In order to take the area factor into account in the algorithm, it is considered that a chiplet will occupy multiple nodes in the topology. In order to make the simulation closer to the real 2.5-D system situation, we define the chiplet sizes according to its function and the power as shown in Table 2. In addition, we assume that the power is evenly distributed over the chiplet, and due to the chiplet’s thinness and high thermal conductivity, we assume that the surface temperature of the chiplet is consistent with the overall temperature. [29]. The complexity of the operation will significantly rise if the chiplet shape and chiplet spacing are considered at the same time, thus the chiplet sizes are preprocessed and the theoretical sizes, which are the actual size plus the distance, are introduced. The theoretical size of the chiplets will determine the appropriate unit grid size and the number of grids that each chiplet is occupying. For instance, the size of the chiplet_blend in MWD is 2.5 mm × 2.5 mm; considering the spacing, this chiplet is defined to occupy 2 × 2 grids and its theoretical size is 4.0 mm × 4.0 mm. Similarly, the theoretical size of the remaining chiplets can be obtained, as shown in Table 2. It should be noted that the theoretical size can be easily adjusted according to the actual chiplet properties in other cases.

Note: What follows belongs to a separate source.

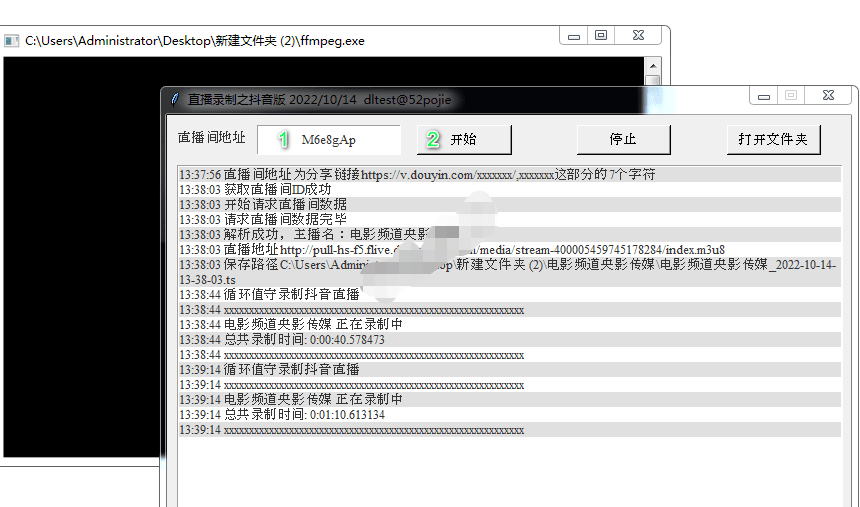
Task: Click the feather icon in recorder title bar
Action: pyautogui.click(x=175, y=99)
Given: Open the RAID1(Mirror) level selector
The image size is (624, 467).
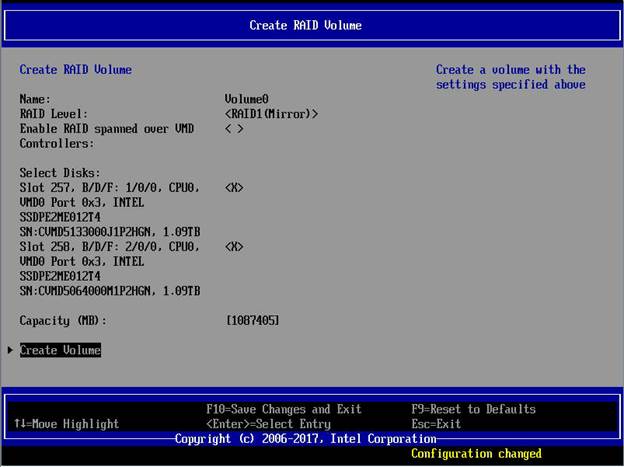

Figure 3 shows the mapping schematic diagram of chiplet_8 (mem3, the first chiplet in CPL). The number “8” in the topology indicates that the chiplet_8 is mapped in these areas, and the number “−1” indicates that these nodes are not mapped. The coordinates of the node in the upper left corner of a chiplet area are used to indicate the position, as the node circled by the dotted lines in Figure 3.

3.2.2. The Number and Location of the Initial Nodes

The number of mapping solutions in this algorithm will be determined by where the beginning node is located. To find an ideal layout as the outcome, we should discover every layout produced by various initial nodes. In this algorithm, grid topology is used, and some of the nodes have the same mapping effects due to symmetry of grid topology. These symmetric nodes only need to be computed once during the algorithm process. In Figure 4, the first chiplet to be mapped of this 2.5-D system is chiplet_8, and when searching the initial nodes, the node 1 and node 2 are symmetrical in the vertical direction, so the layouts generated by these two initial nodes will have the same communication consumption. Only one of them needs to be computed in the algorithm and the algorithmic procedure will be significantly simplified by this way. In addition, the quantity and the locations of initial nodes are related to the size of topology and the size of initial chiplet, as is given by Algorithm 1.

Algorithm 1 Initial node generation

Input: topology length N1, width N2.
chiplet length L0, width W0.

Output: number of schemes, M.
Initial node matrix, initial_node [].

1.int x = ceil ((N1 − L0 + 1)/2);

2.int y = ceil ((N2 − W0 + 1)/2);

3.int M = x × y;

4.int k = 0;

5.for (int i = 0; i < x; i++)

6.{

7. for (int j = 0; j < y; j++)

8. {

9. initial_node[k] = i + j × N1;

10. k++;

11. }

12.}

3.2.3. Selecting Mapping Area

After determining the location of the initial node and mapping the initial chiplet, it is necessary to decide where to map the next chiplet. In the mapping process, there may be cases where the unmapped area is smaller than the size of chiplet, and these areas will not be able to map the current chiplet, so the unmapped areas need to be filtered. In Figure 5, if the length of the chiplet currently mapped is L and the width is W, and if there exists a rectangular area of nodes with width W and length L that both have the value “−1” (not mapped), the coordinates of this node (the upper left corner of the region) will be chosen and recorded. The final mapping node will be selected from these alternative nodes. The specific judgment method is given by Algorithm 2.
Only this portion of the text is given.